Have you ever gone in search of something you said a long time ago on Facebook or Twitter, spending all this time searching and searching for that little nugget of delight that you’re sure was sofa king profound and hilarious that EVERYBODY would be #mindblown if only you could extract it from the cavernous archives of the intertubes? And then you find it after spending way too much time bloodying your eyeballs seeking it out only to realize it wasn’t really that great, and you end up just moving on like, “Meh, nevermind.” Well that’s the story of the quote above.

I started looking for that quote because I’ve been struggling with maintaining momentum when it comes to going to the gym. I told myself when I quit my last job that I’d be free as a bird to go to the gym every day. I’d be in such great shape! I’d have so much energy that I’d even consider volunteering in my child’s classroom (if I found a hazmat suit to fit me.) I’d be up early packing nutritious lunches, waving them off to school instead of peeling myself out of bed only to throw some Cliff bars at them and drive them to school sans pants.

I’d spend my afternoons in my franchy nook with my vintage, cursive Hermes typewriter, writing my great American novel, The Universe Conspires To Give Us Everything We Want, All We Have To Do Is Let It Happen. Thank goodness I didn’t write that big piece of crap, amirite? So anyway, if you’re feeling less than motivated or lacking in discipline and you’d like a buddy to chuckle with while treadmilling, send me an email. But please don’t get mad if I accidentally talk you into going to eat cake instead. I’m the worst!

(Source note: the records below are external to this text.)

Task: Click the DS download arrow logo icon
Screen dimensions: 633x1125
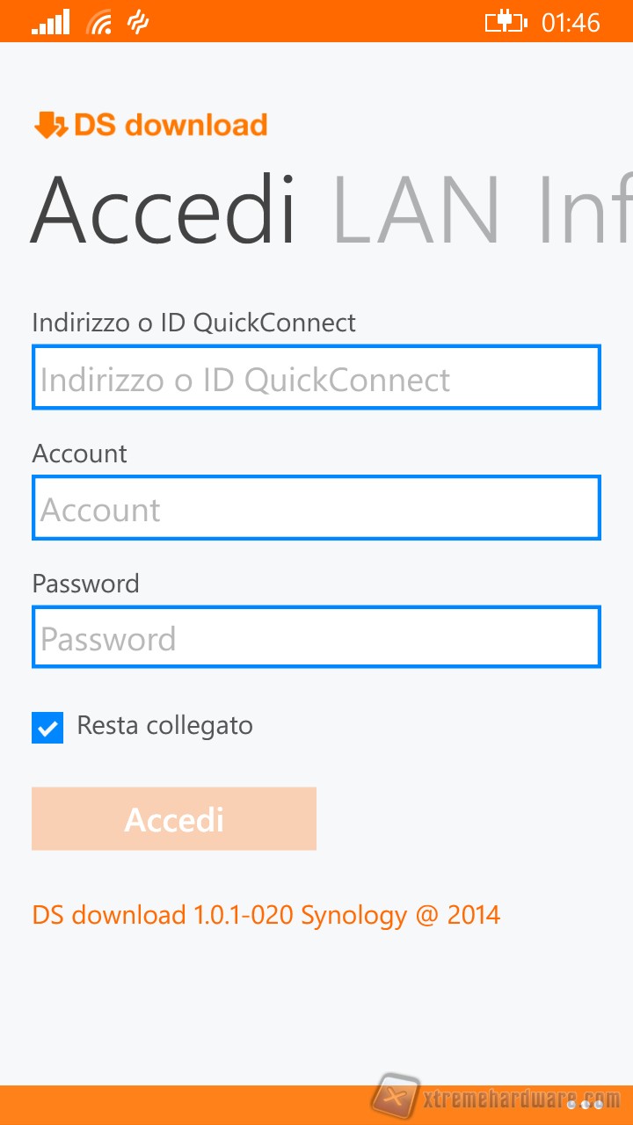Action: (50, 126)
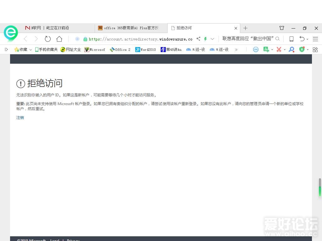Click the mobile phone view icon
Image resolution: width=322 pixels, height=241 pixels.
[x=291, y=39]
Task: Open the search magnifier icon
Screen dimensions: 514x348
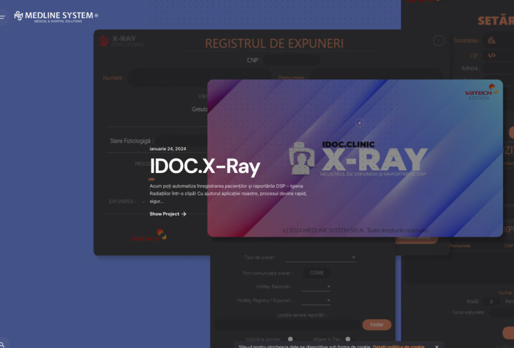Action: 3,344
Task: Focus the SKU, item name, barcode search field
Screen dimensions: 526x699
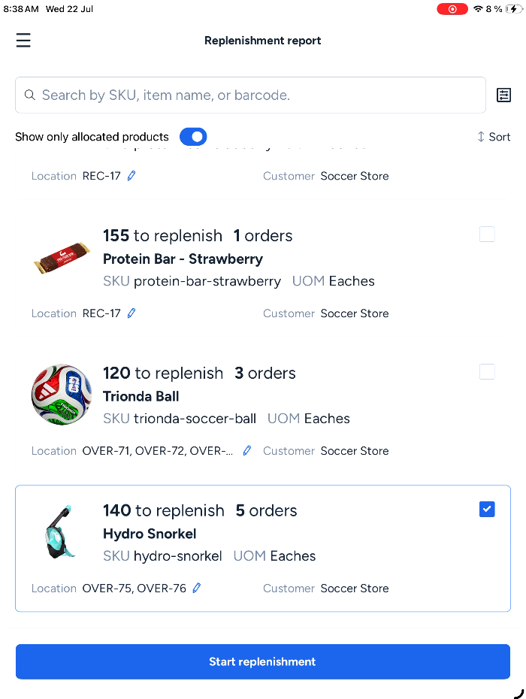Action: (250, 95)
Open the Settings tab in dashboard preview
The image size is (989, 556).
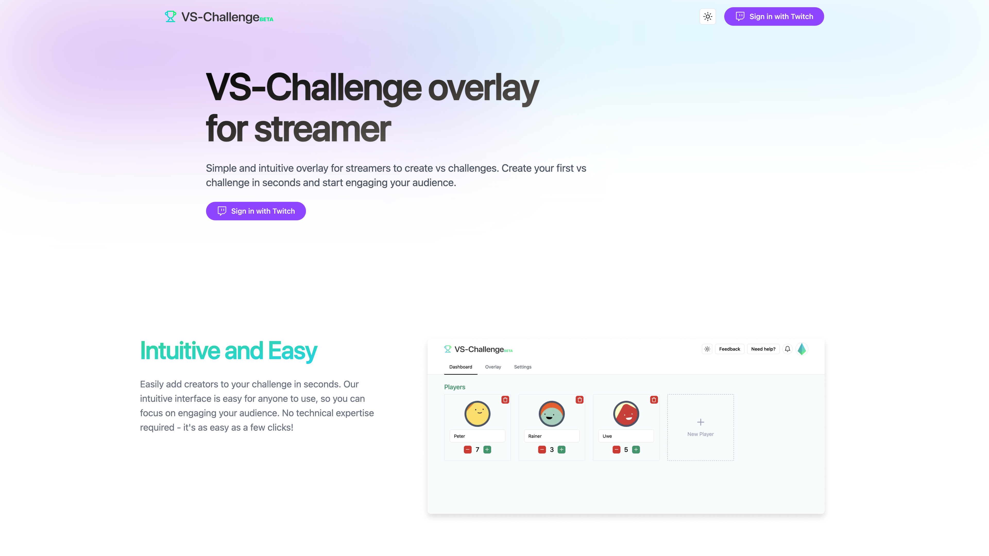pyautogui.click(x=522, y=366)
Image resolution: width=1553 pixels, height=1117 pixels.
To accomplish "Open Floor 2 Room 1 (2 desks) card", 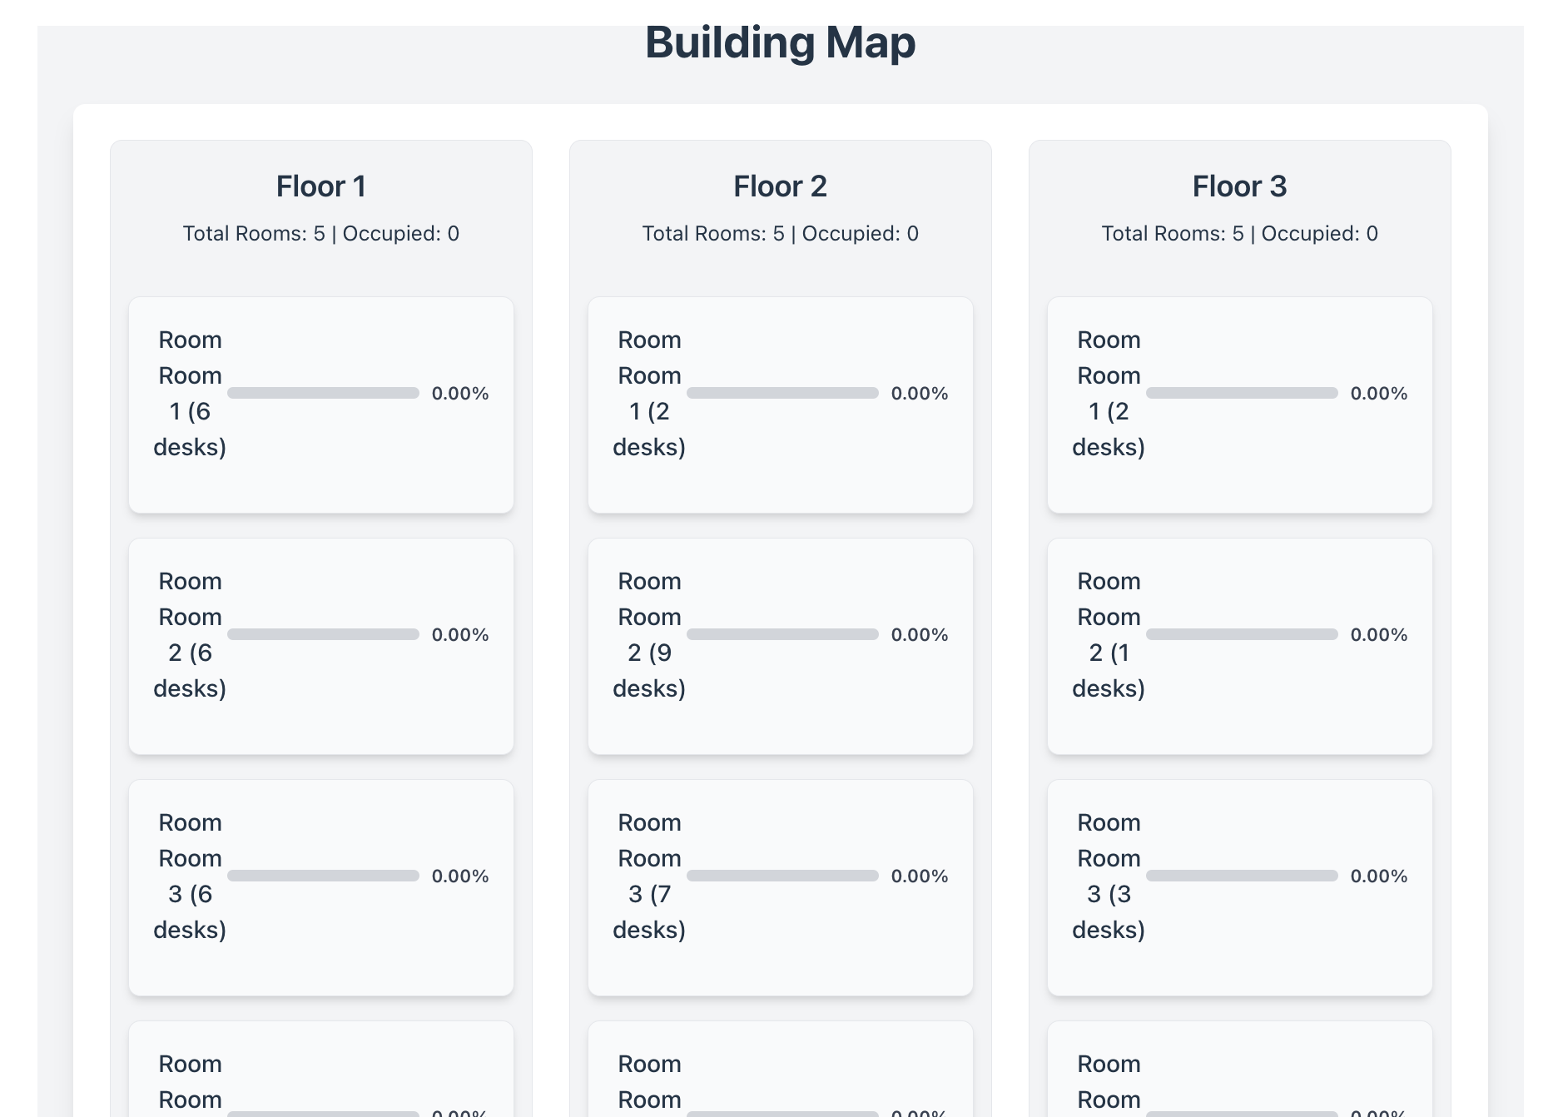I will click(x=781, y=405).
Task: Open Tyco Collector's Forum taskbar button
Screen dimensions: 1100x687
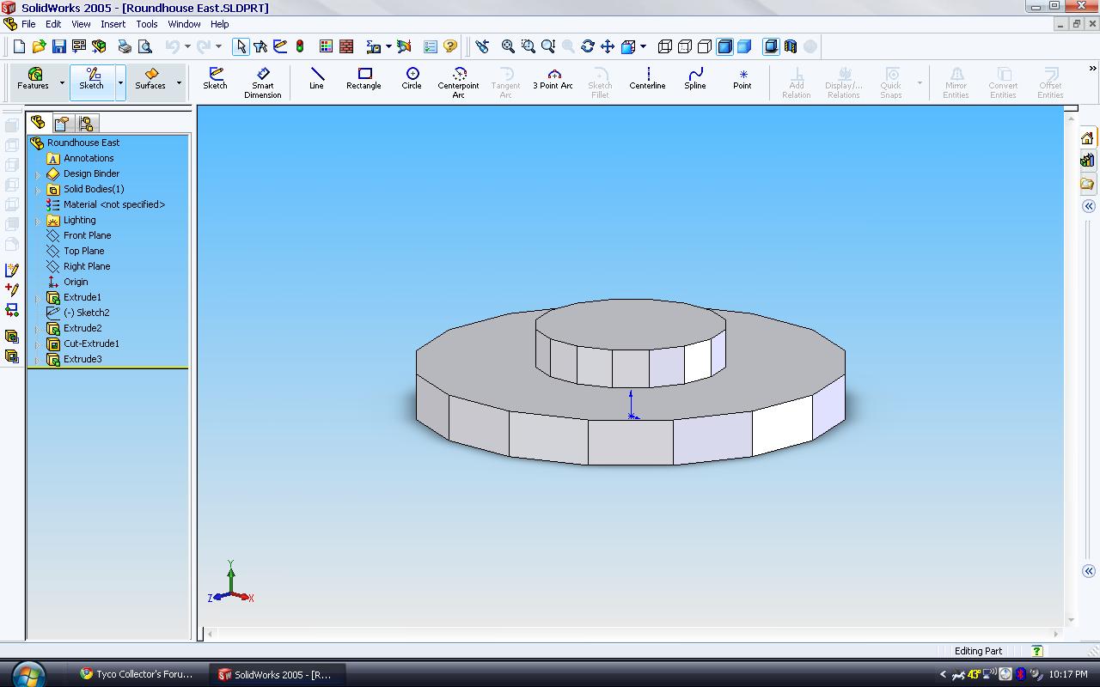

Speaking of how I’m the worst, I’m getting ready to go on vacation. The Griswolds are going to Hawaii! If you’re an expert at traveling with children, please feel free to pass on some tips to sara@synthesis.net. I was planning to use the large-sized pet carriers, but maybe my six-year-old could fit into a smaller one? Should I check the children with the rest of my luggage, or purchase a special tag that says, “This Side Up?” Will the snacks on the plane be enough, or should I also give them roofies? If I drink quickly, how many gin & tonics can I ingest before landing in Honolulu? Once I get there, should I just get a kiddie pool, fill it full of sunblock, and make them roll around in it so I don’t hurt my wrists rubbing it all over them every second? Volcano, Pearl Harbor Memorial, or Hammerhead shark-breeding shallows – which one is the best place to “accidentally” lose your kids? How strict are people in Hawaii about wearing pants?

Sara makes the words happen.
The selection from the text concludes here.